The Electoral College on the other hand, serves only to introduce an arbitrary element of bias into the system. It does not divide the Presidential power; whomever is elected President still has all the same unified powers. That makes the bicameral and staggering elements of Congressional diffusion irrelevant. Secondly, it does not give certain protections to the minority regardless of who is in the minority. It only protects the minority under certain, arbitrary cases. When the 'tyranny of the majority' benefits from the Electoral College (which is most of the time), it actually artificially enhances the stature of a smaller win by making it seem larger than it was.

In short, the claims made above are invalid; it is not impossible to defend the Electoral College, but they cannot be made under the grounds given by ubernostrum above.

Re: In defense of the College
by Sanjait

The atomic unit of a democracy should be the individual voter. Seen that way, a popular vote victory is never akin to winning one landslide game in a seven game series, it's like winning one single game with a combined score in the tens of millions, which nearly any statistician (except apparently Napatoff) would easily endorse as the more sound sampling method than
the imaginary groupings created by state boundaries.

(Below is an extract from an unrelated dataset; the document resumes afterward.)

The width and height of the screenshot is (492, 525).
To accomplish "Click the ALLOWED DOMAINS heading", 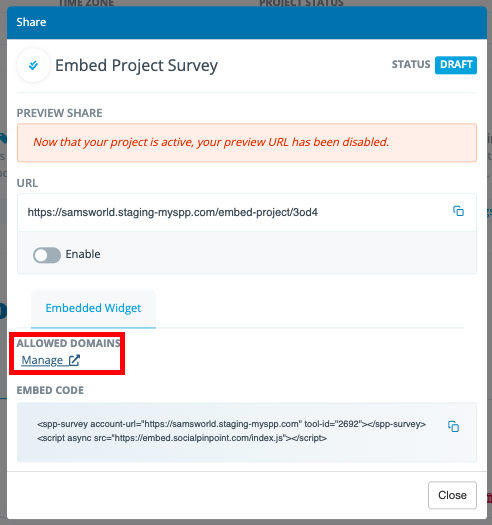I will coord(69,343).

What good reason do we have for not valuing each voter equally, regardless of state?

Re: another compromise
by Maverick

Feline74, while I believe this suggestion might improve upon the current EC, if nothing else it would simply reinforce the absuridity of electing a national post, with a national electorate, through congressional districting. If this should be a desirable outcome, why not just dispense with presidential elections and let a special joint session of congress take care of it?

Re: In defense of the Attack on the College
by Maverick

"It is predicated solely on the idea that one's likelihood of influencing the outcome of the election by your vote alone is increased from a vanishingly nonexistent amount to a slightly less vanishingly nonexistent amount. In other words, an interesting theoretical exercise, but no more, and certainly does not lead one to the conclusion of the present College."

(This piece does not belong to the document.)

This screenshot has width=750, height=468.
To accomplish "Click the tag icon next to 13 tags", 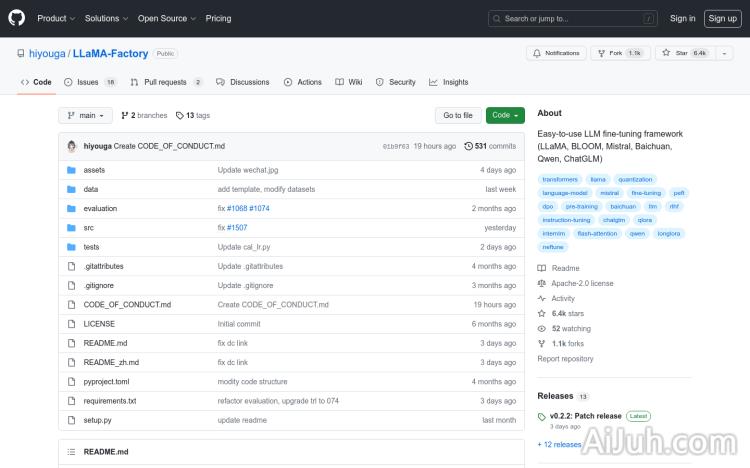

While I agree that the article doesn't provide persuasive support for the college, I think you give it unduly short shrift. The statistical findings are interesting and relevant, even if the actual probabilities discussed are infintesimal (this brings up the whole question of the irrationality of voting in modern mass democracies). The point is simply that the premise of the article is that voting power is more important than equality of power, based on the straw-man argument of equal zero power in a despotism. The EC, like the majoritarian electoral systems used in the US for electing representatives to congress (contrast European proportional election system) maximises the possiblity of being a swing voter. The upshot is disempowerment of other voters. The article provides no reason to believe that this is a fair trade-off.